Mutational analysis of progesterone receptor delineates different sets of regulated genes

Steroid hormone receptors act directly in the nucleus over the chromatin organization and transcriptional activity of several cellular promoters. On the other hand, they have an indirect effect on cytoplasmic signal transduction pathways, including MAPK, impacting ultimately on gene expression. We are interested on distinguishing between direct effects of progesterone receptor (PR) and those mediated by signal transduction pathways on transcription of hormone-responsive genes and cell proliferation. For this, we have stably expressed in a PR-negative breast cancer cell line, tagged forms of the PR isoform B mutated at regions involved either in DNA binding (DBD), or in its ability to interact with estrogen receptor and activate the c-Src/MAPK/Erk/Msk cascade (ERID). Both mutants impair PR-mediated activation of a well-understood model promoter in response to progestin, as well as hormone-induced cell proliferation. Additional mutants affecting transactivation activity of PR (AF2) or a Zn-finger implicated in dimerization (D-box) have also been tested. Microarrays and gene expression experiments in these cell lines define the subsets of hormone-responsive genes regulated by the different modes of action of PRB, as well as genes where the nuclear and nongenomic pathways of PRB cooperate. Correlation between CCND1 expression in the different PR mutants expressing cell lines and their ability to support hormone-induced cell proliferation, confirms CCND1 as a key controller gene.
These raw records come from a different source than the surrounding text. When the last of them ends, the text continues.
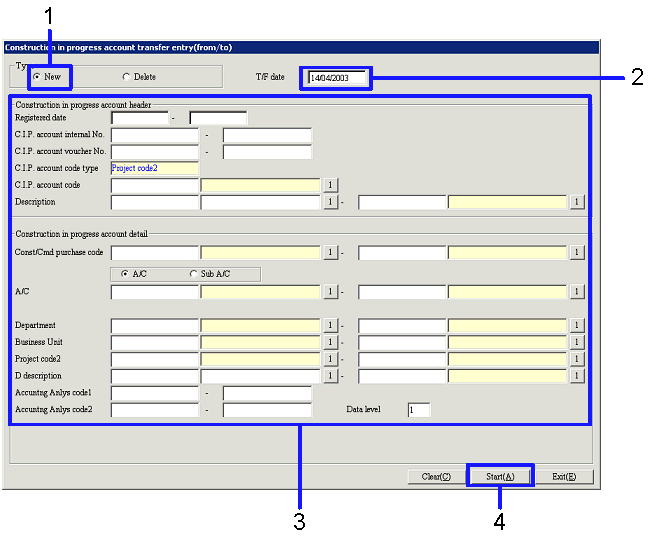
Task: Choose the Sub A/C radio option
Action: [x=194, y=273]
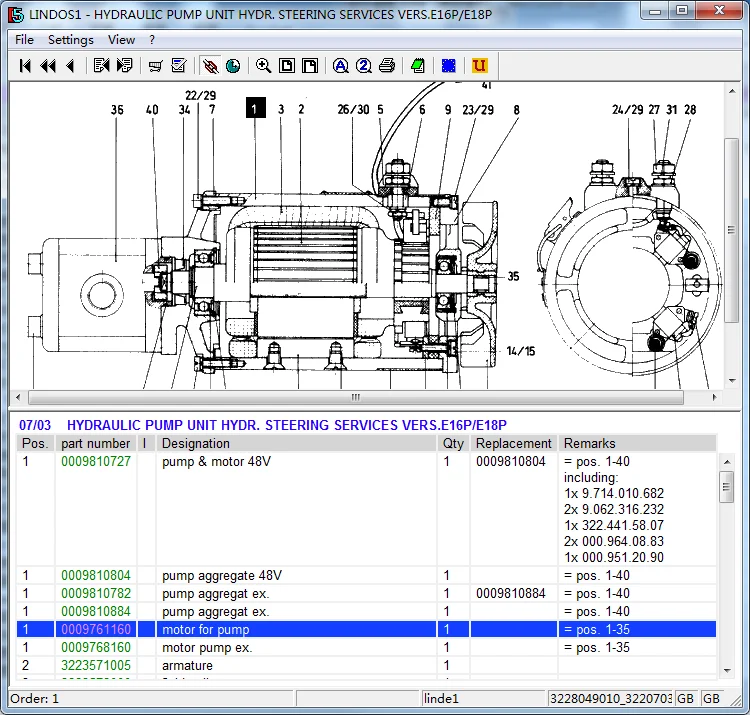Click the printer icon in toolbar
The width and height of the screenshot is (750, 715).
[387, 66]
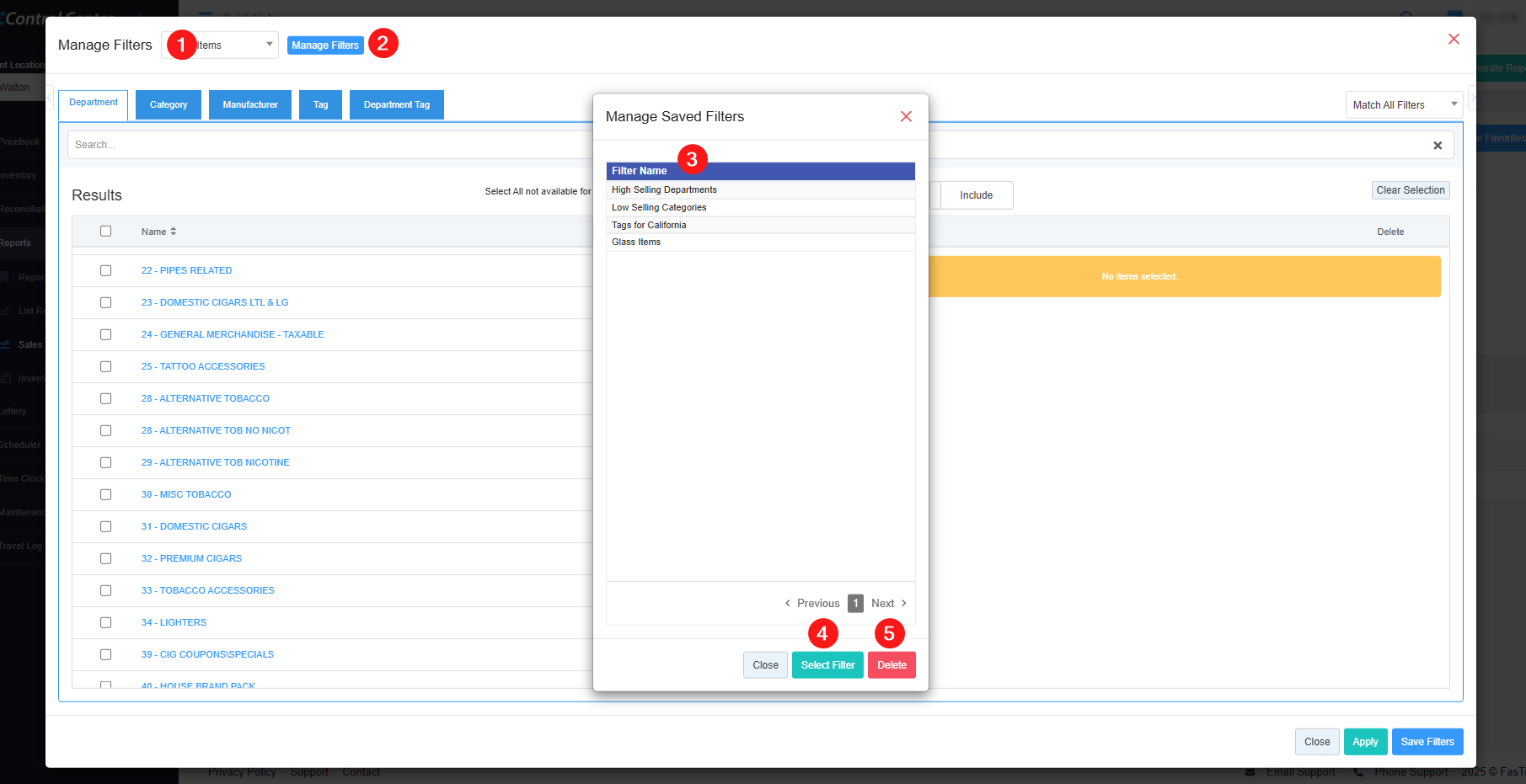Close the Manage Saved Filters dialog with X

coord(906,116)
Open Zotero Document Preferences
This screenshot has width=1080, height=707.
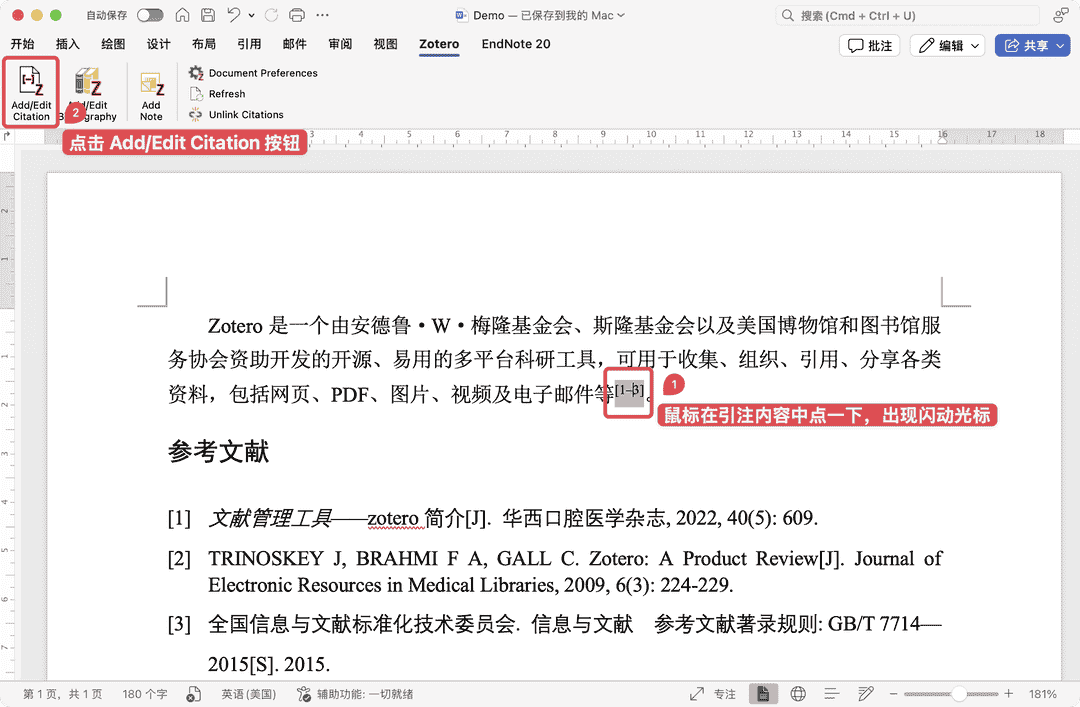click(262, 73)
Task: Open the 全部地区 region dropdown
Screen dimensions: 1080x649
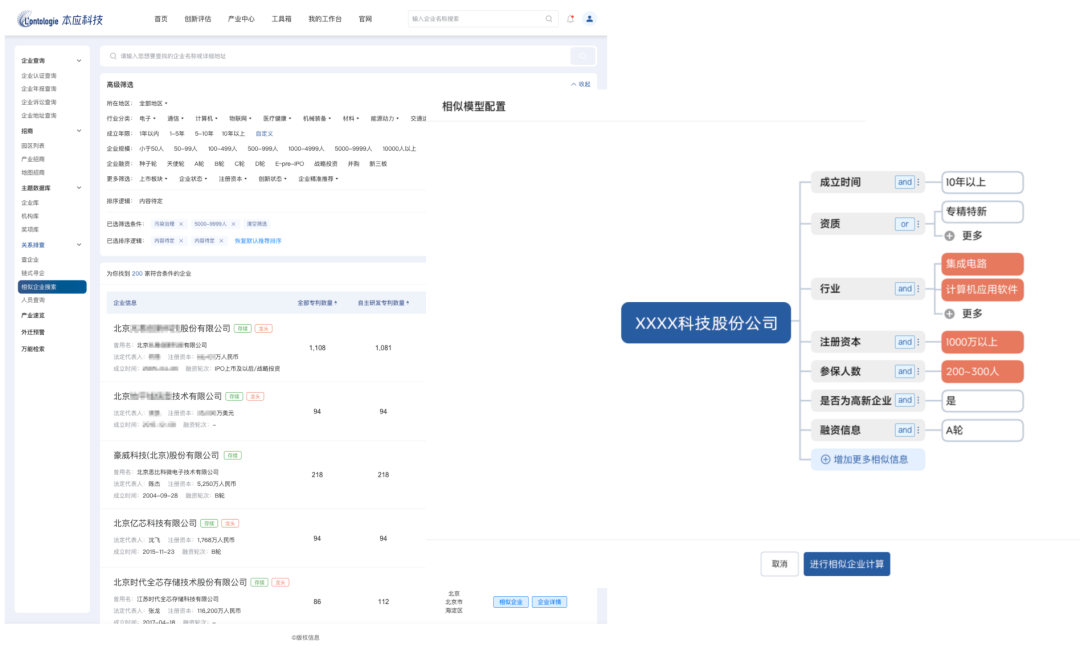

A customized human cDNA microarray containing 826 genes of interest in breast cancer or steroid hormone regulation was used to identify subsets of genes that retain response to progestin in cells expressing defective PRB variants. Previous kinetic experiments performed with T47D cells on this array platform have shown that at 6 h of R5020 treatment, an extensive number of genes change its expression, being a compromise between rapid and long-term effects of this hormone on gene expression (unpublished results). TYML cells containing the empty vector, WT PRB, AF2, DBD and ERID, and T47D parental cells were serum-starved for 24 h and hormone (10 nM R5020) or vehicle-treated for 6 h. Cells were collected and RNA was extracted for microarray hybridization.